▶ _SECCIÓN DEL DOCUMENTO_:
==================================================
El sistema político ateniense:
«Una camarilla que se reparte el botín»
Was ihr den Geist der Zeiten heißt,
Das ist im Grund der Herren eigner Geist,
In dem die Zeiten sich bespiegeln.
[Lo que llamáis espíritu de los
tiempos
no es más que el espíritu de los
señores
en quienes los tiempos se
reflejan].
W. GOETHE,
Faust, 577-5791
En teoría, en la asamblea popular
hablan todos aquellos que lo desean. Todos tienen derecho a pronunciarse,
respondiendo positivamente a la pregunta formulada por el pregonero cuando la
sesión se abre: «¿Quién pide la palabra?».
Pero el funcionamiento verdadero
de la asamblea era bien distinto. Hablan sobre todo aquellos que saben hablar,
que tienen la formación necesaria que les permite el dominio de la palabra. La
visión idealizada es la que Pericles propone al público en el epitafio: «no
anteponemos las razones de clase al mérito personal, conforme al prestigio de
que goza cada ciudadano en su actividad; ni tampoco nadie, en razón de su
pobreza, encuentra obstáculos debido a la oscuridad de su condición social si
está en condiciones de prestar un servicio a la ciudad».[198] No
debe empero escapársenos que Pericles dice genérica y prudentemente «dar un
aporte», más que referirse explícitamente a hablar
a la asamblea. La realidad es, como sucede a menudo, la que se describe en
la comedia.
==================================================
▶ _OBJETIVO_:
Indica si cada afirmación concuerda con el fragmento sobre la asamblea ateniense. Contesta sí o no y cita textualmente las palabras del fragmento que lo deciden.
(a) Al abrirse la sesión, el pregonero pregunta quién pide la palabra.
(b) Pericles se refiere explícitamente a hablar en la asamblea.
(c) La realidad del funcionamiento de la asamblea es la que se describe en la comedia.

▶ _BLOQUE DE DATOS_:
==================================================
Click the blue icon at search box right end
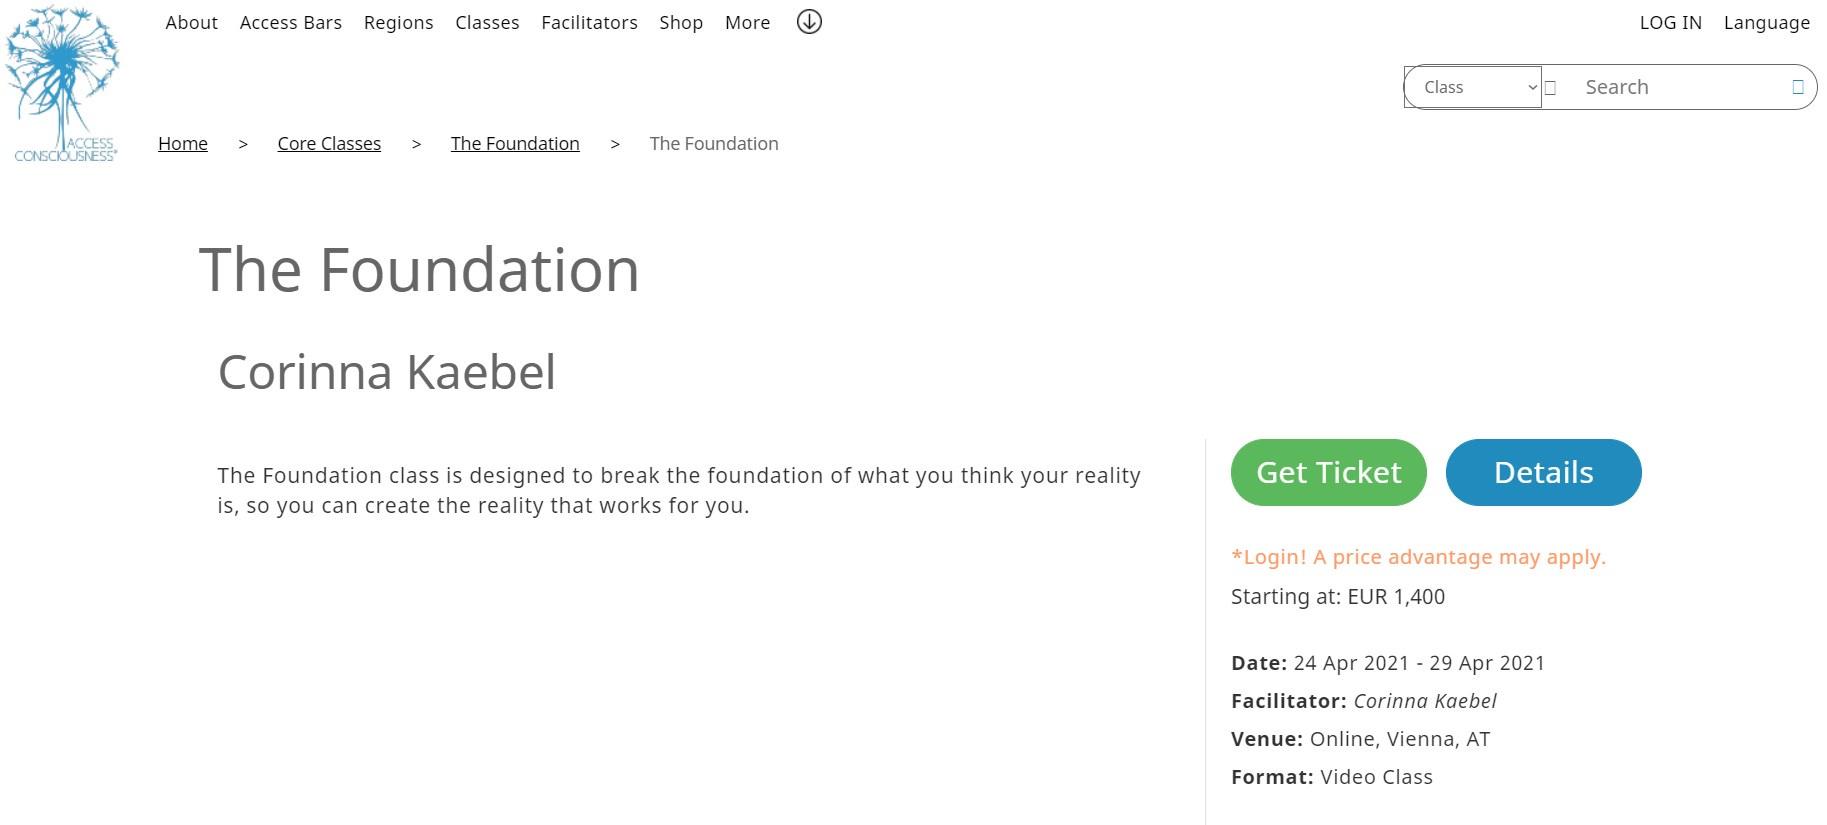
==================================================
▶ _RESULTADO_:
(a) Sí: "la pregunta formulada por el pregonero cuando la sesión se abre: «¿Quién pide la palabra?»"
(b) No: "Pericles dice genérica y prudentemente «dar un aporte», más que referirse explícitamente a hablar a la asamblea"
(c) Sí: "La realidad es, como sucede a menudo, la que se describe en la comedia."